Wednesday, 20 May 2026

Special Guest Blogger: Greek God Asclepius

So, I was bringing people back from the dead and Hades was getting tetchy because his underworld was becoming rather underpopulated and Zeus was worried I was upsetting the natural order of things. The balance between life and death. A bit rich, coming from a god whose main hobbies were transforming into animals and seducing anything that moved, but there you go.
He decided a lecture wouldn’t suffice so instead, he sent a lightning bolt.
One minute I was trying to explain to a newly-revived fisherman that, frankly, his time had probably come, the next—ZAP. A rather sudden, and I must say, terribly rude, end to my mortal tenure. No warning, no 'Hey Asclepius, can I have a word in your ear?' Just a celestial taser to the old coconut. The afterlife service was appalling, too. The lighting in Hades is simply dreadful for my complexion.
But it all worked out in the end. After a bit of a sulk and Dad Apollo had a word, and I was zapped back up to Olympus, given a constellation, and told to keep my resurrection tendencies to myself. So here I am. A star. Literally.
So, what’s the takeaway from all this, my dears? What wisdom can the original greek god of medicine impart?
Be nice to your doctor. Wash your hands. Don’t be a hypochondriac. And for goodness’ sake, if you see a symbol with a snake on a stick outside a building, make sure it’s the right one before you go in asking for a complex surgical procedure.
You might end up asking an IT Consultant for a lobotomy, and nobody wants that.

Information shown:
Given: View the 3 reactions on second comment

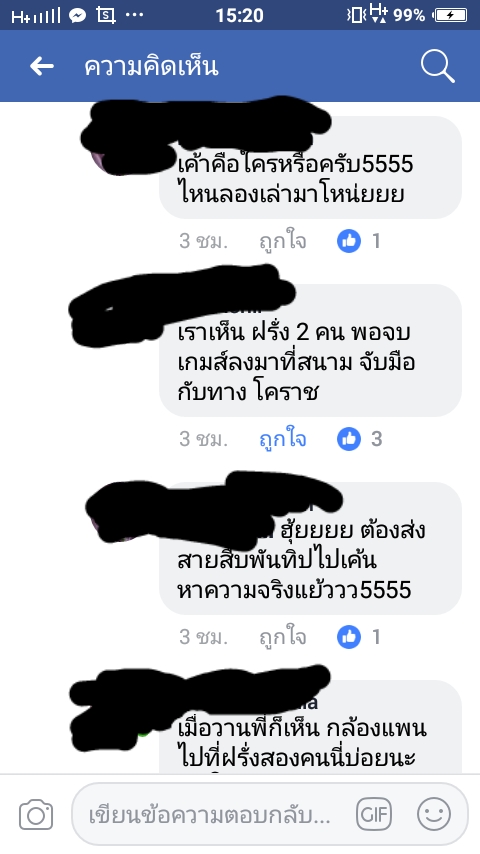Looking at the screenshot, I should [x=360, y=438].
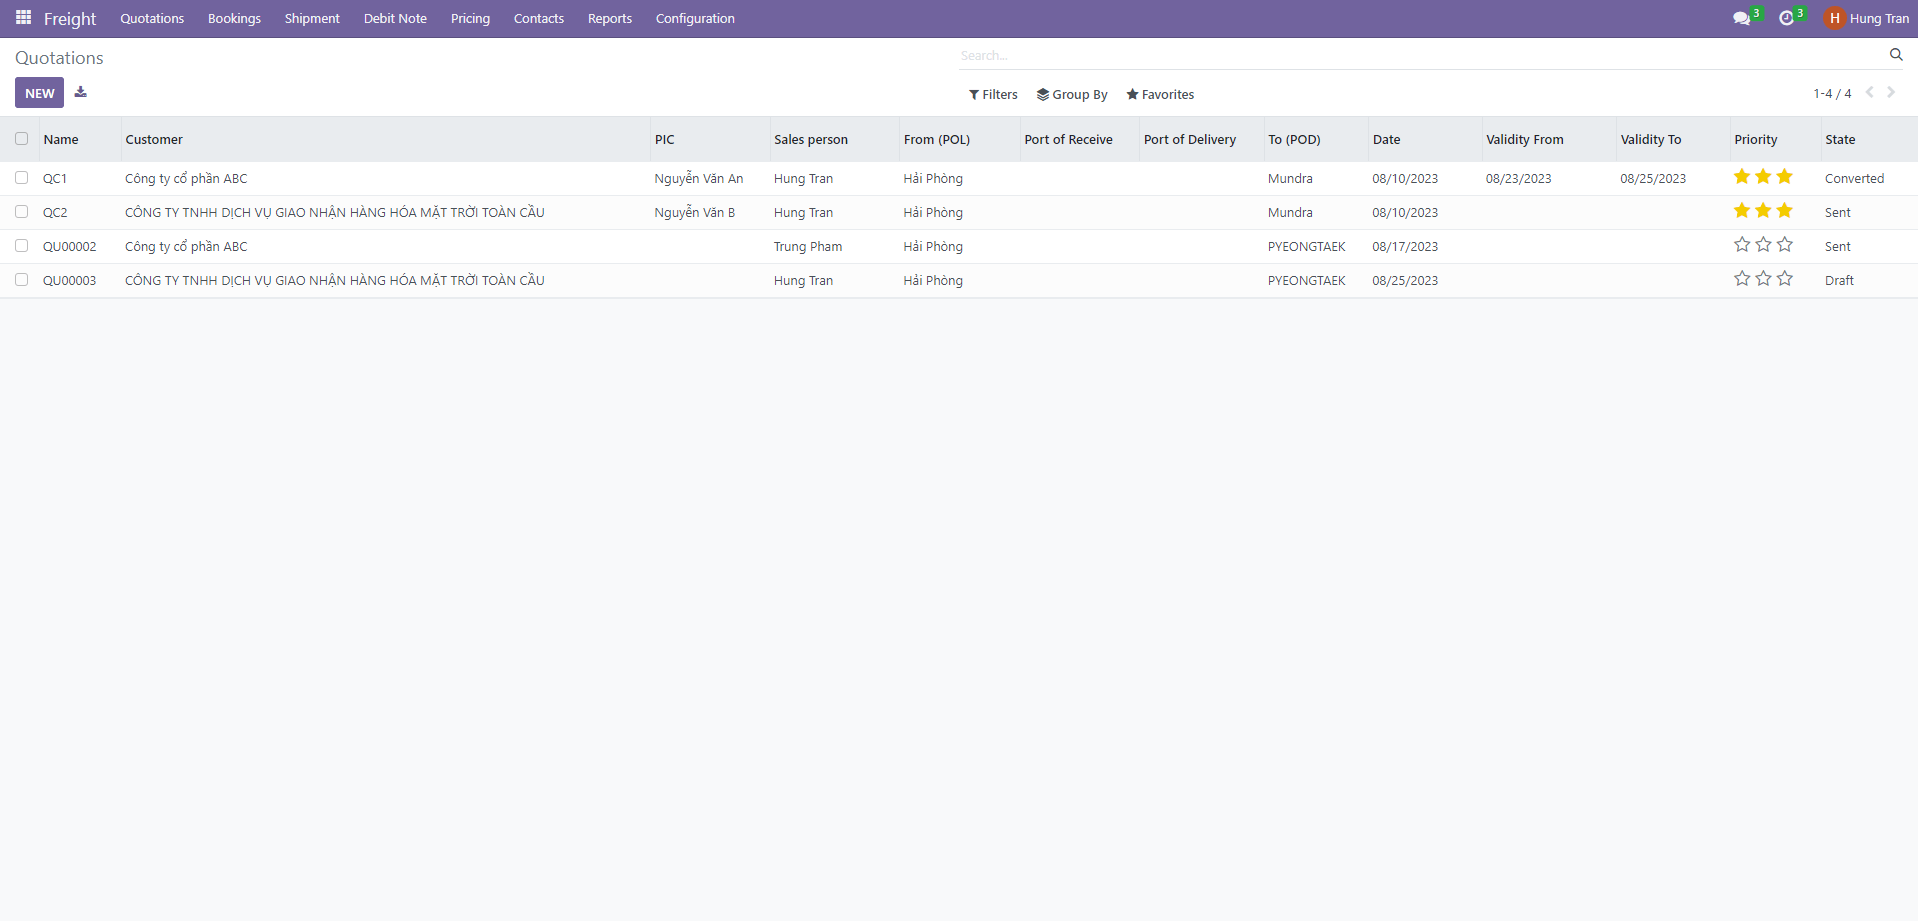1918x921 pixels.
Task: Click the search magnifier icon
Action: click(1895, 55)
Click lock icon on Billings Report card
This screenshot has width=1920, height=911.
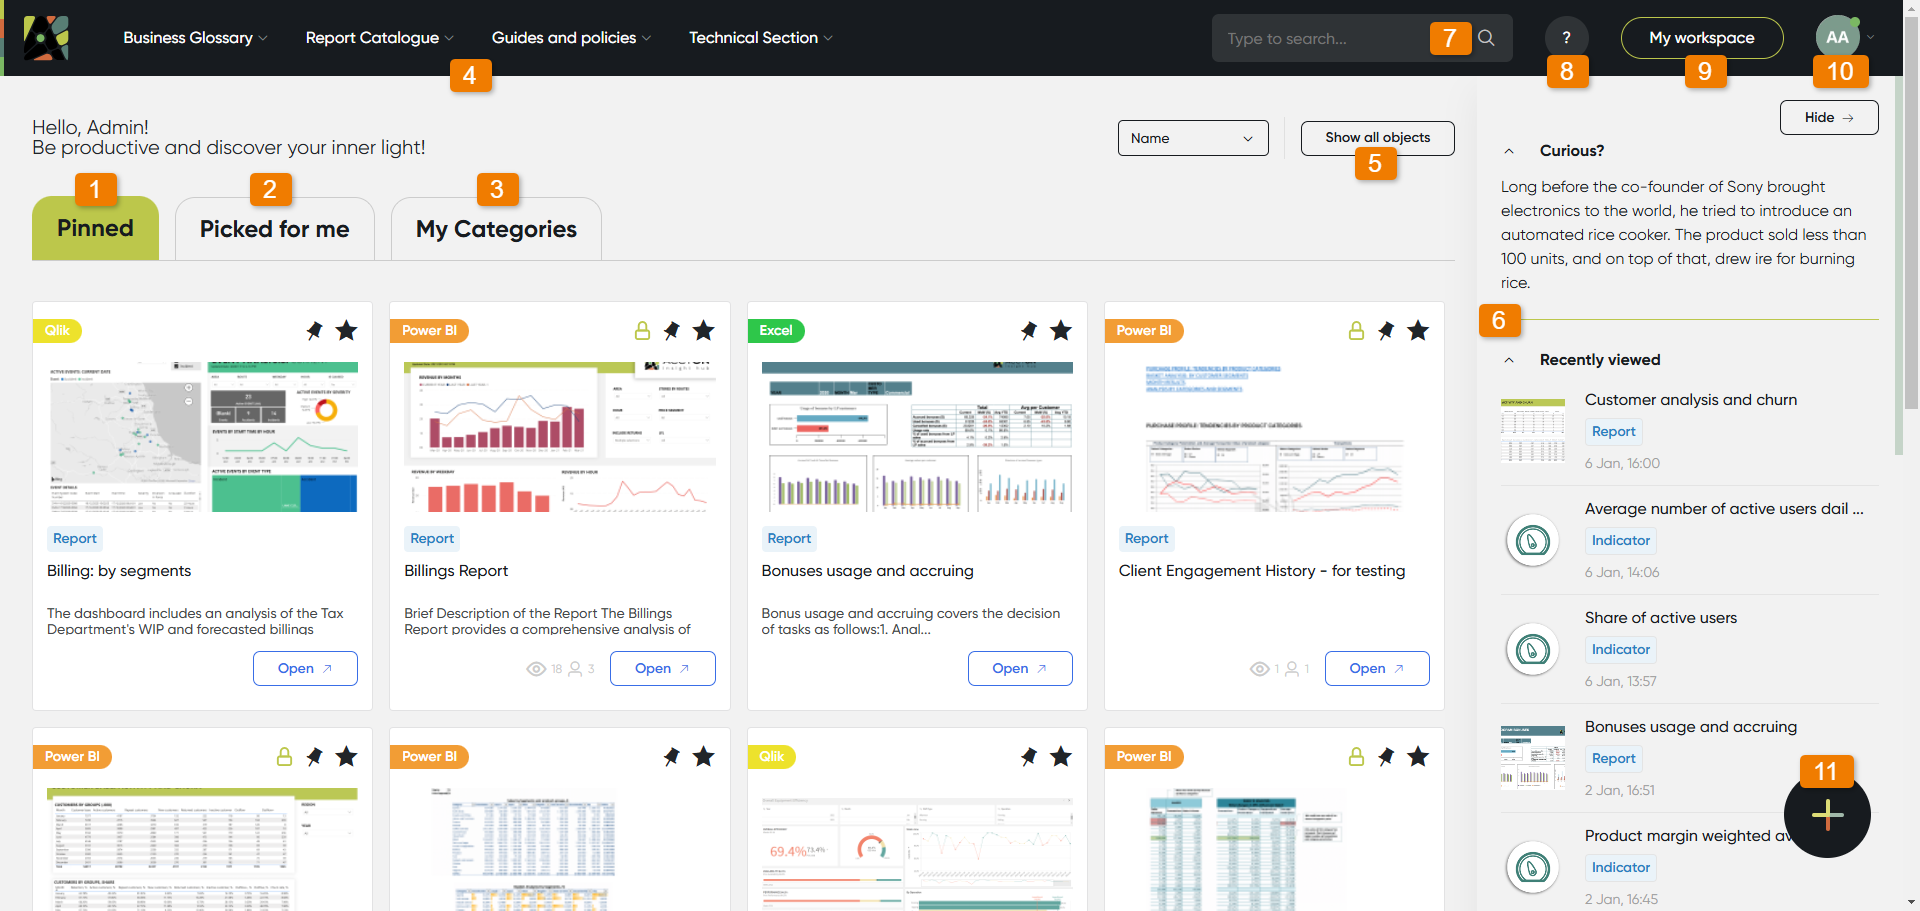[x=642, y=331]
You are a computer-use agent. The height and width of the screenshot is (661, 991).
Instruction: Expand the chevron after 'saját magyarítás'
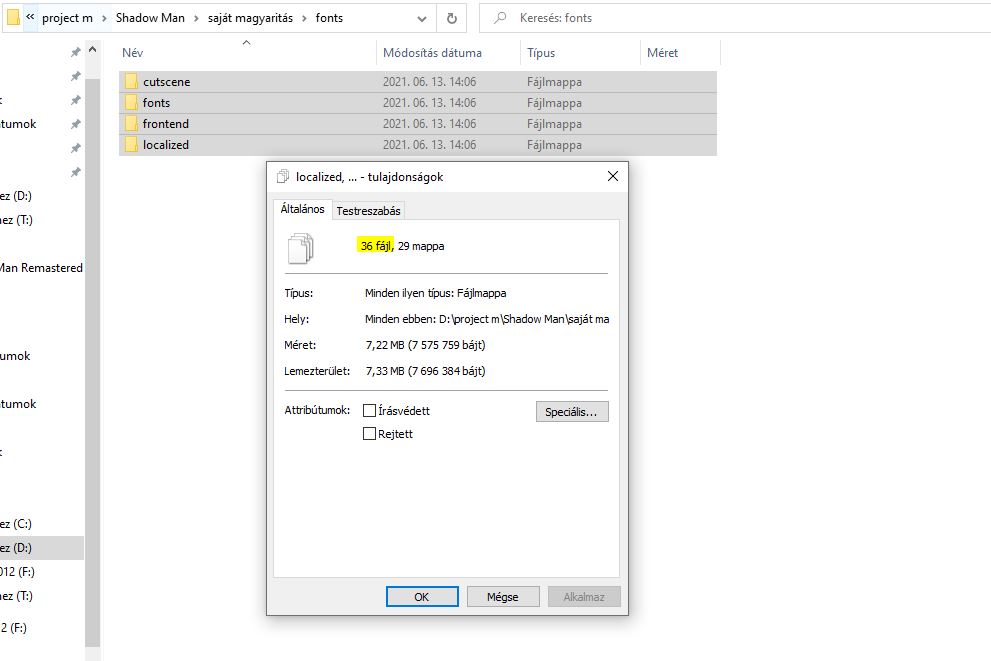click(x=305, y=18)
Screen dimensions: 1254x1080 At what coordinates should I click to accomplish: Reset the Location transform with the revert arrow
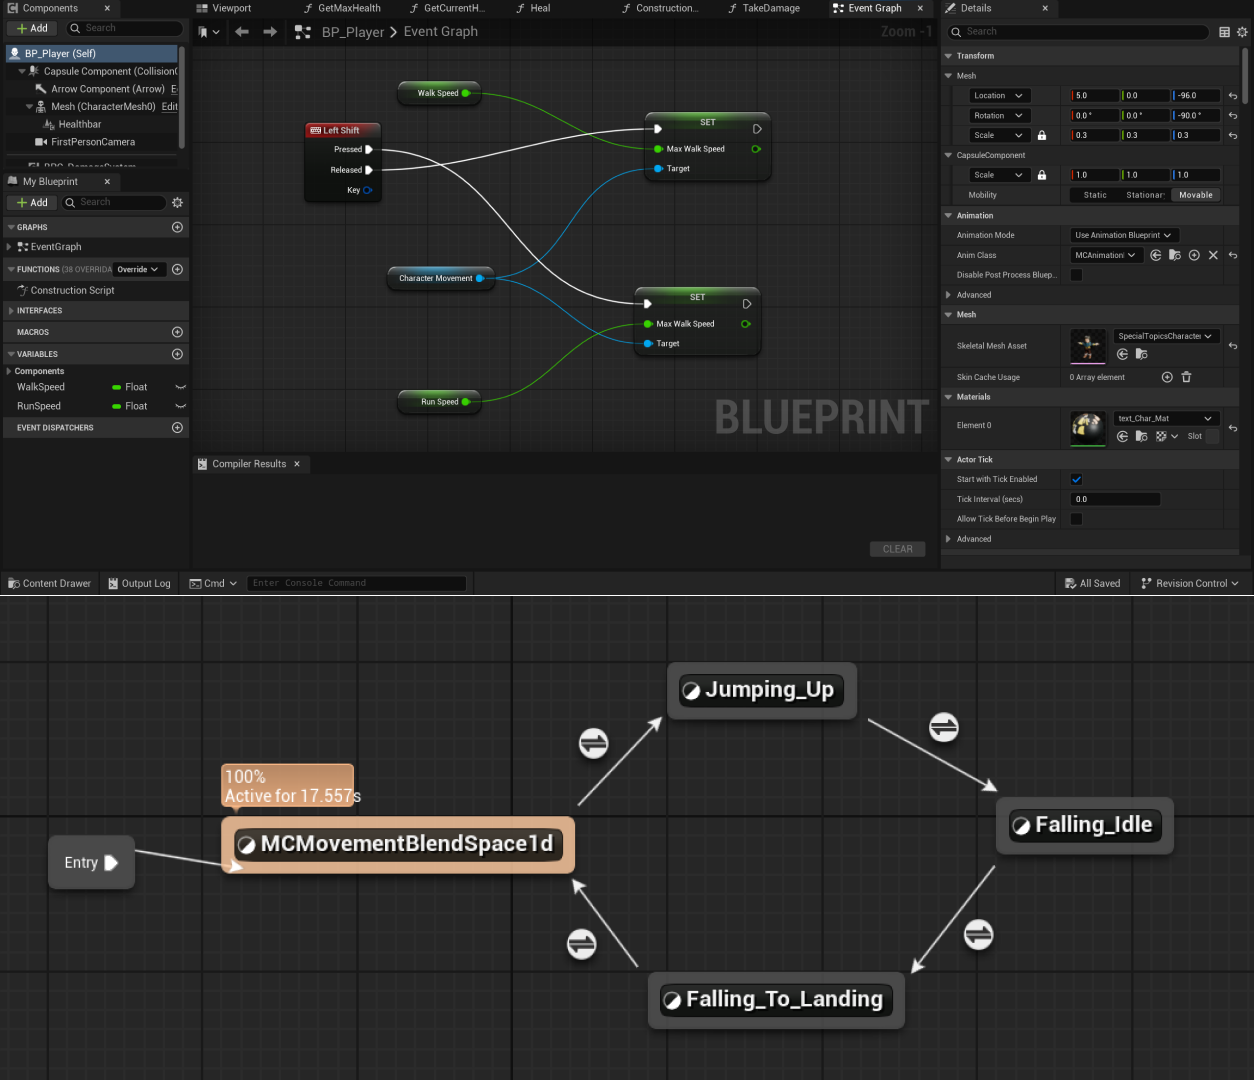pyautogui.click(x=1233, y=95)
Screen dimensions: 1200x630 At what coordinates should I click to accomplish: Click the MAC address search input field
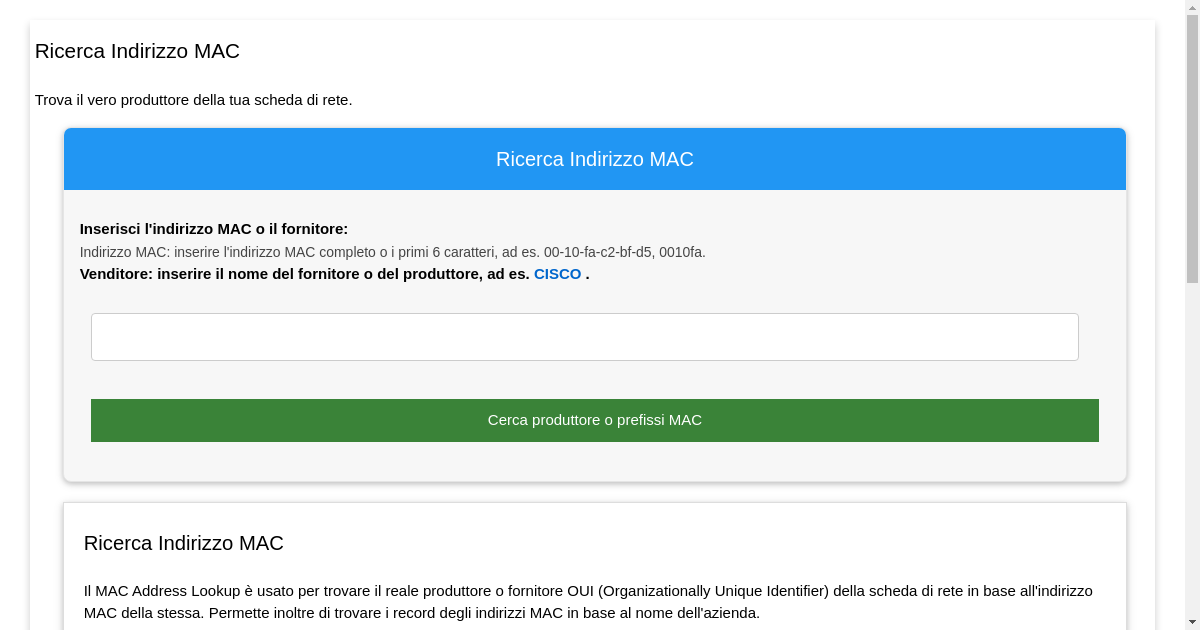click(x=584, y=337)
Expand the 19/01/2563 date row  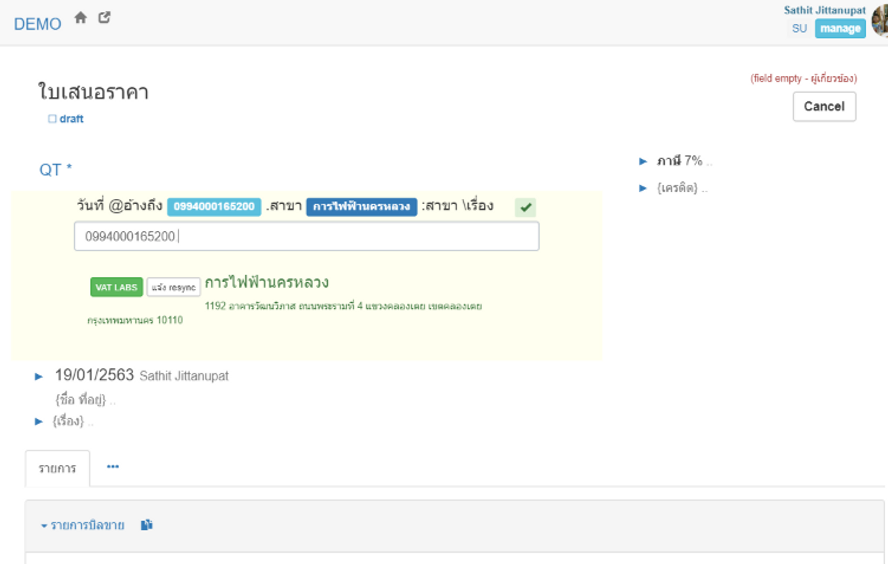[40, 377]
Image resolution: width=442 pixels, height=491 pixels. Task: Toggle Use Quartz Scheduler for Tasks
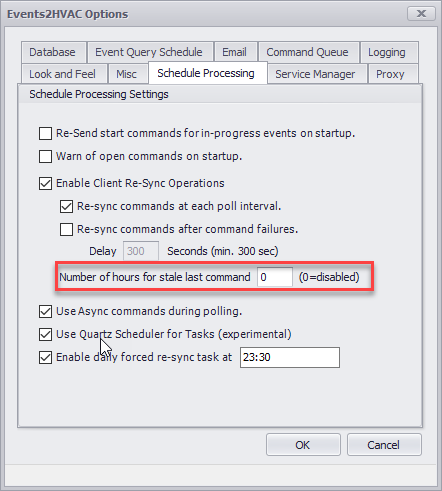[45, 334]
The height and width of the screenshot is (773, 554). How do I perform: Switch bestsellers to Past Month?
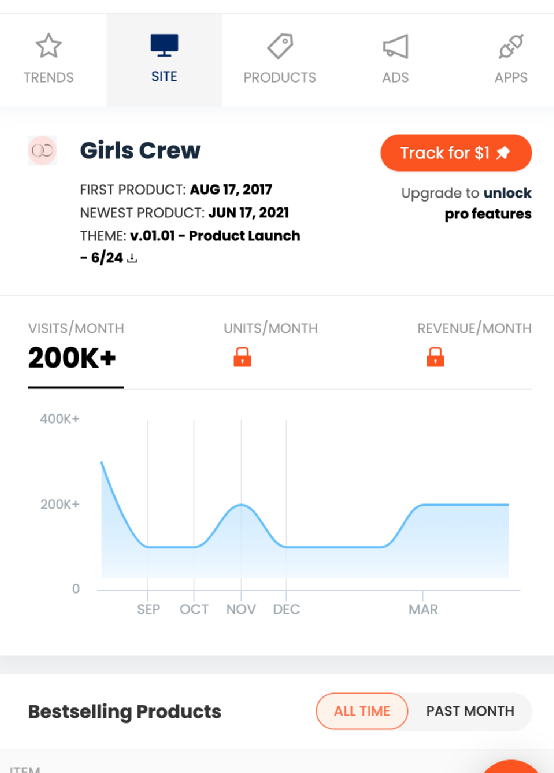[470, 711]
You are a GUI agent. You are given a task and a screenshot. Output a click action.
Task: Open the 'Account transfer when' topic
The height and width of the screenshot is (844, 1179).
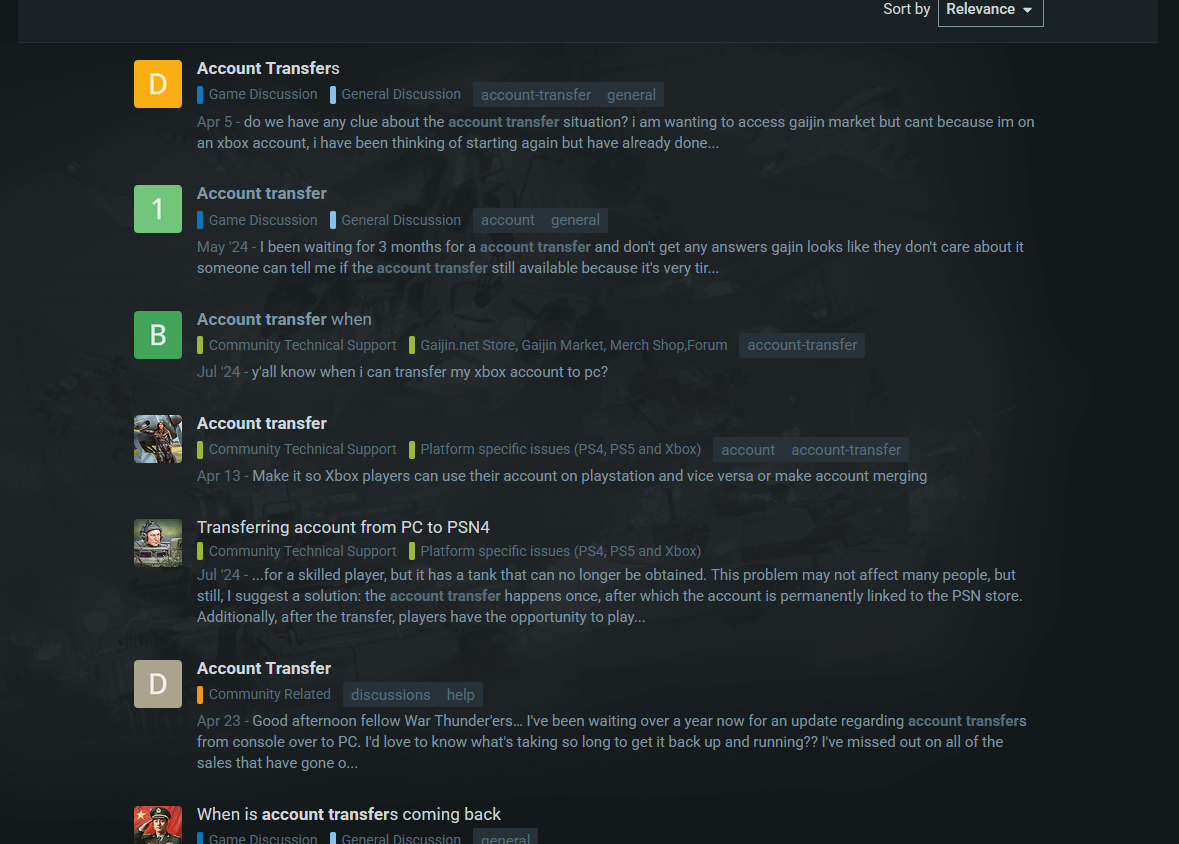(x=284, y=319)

Aim of the exercise:
Answer these questions from the guest blog post by Asclepius above.
(a) What did Zeus send instead of a lecture?
(b) To whom was Asclepius talking at the moment he was struck?
(c) What was Asclepius given after being brought back up to Olympus?

Exercise response:
(a) A lightning bolt.
(b) A newly-revived fisherman.
(c) A constellation.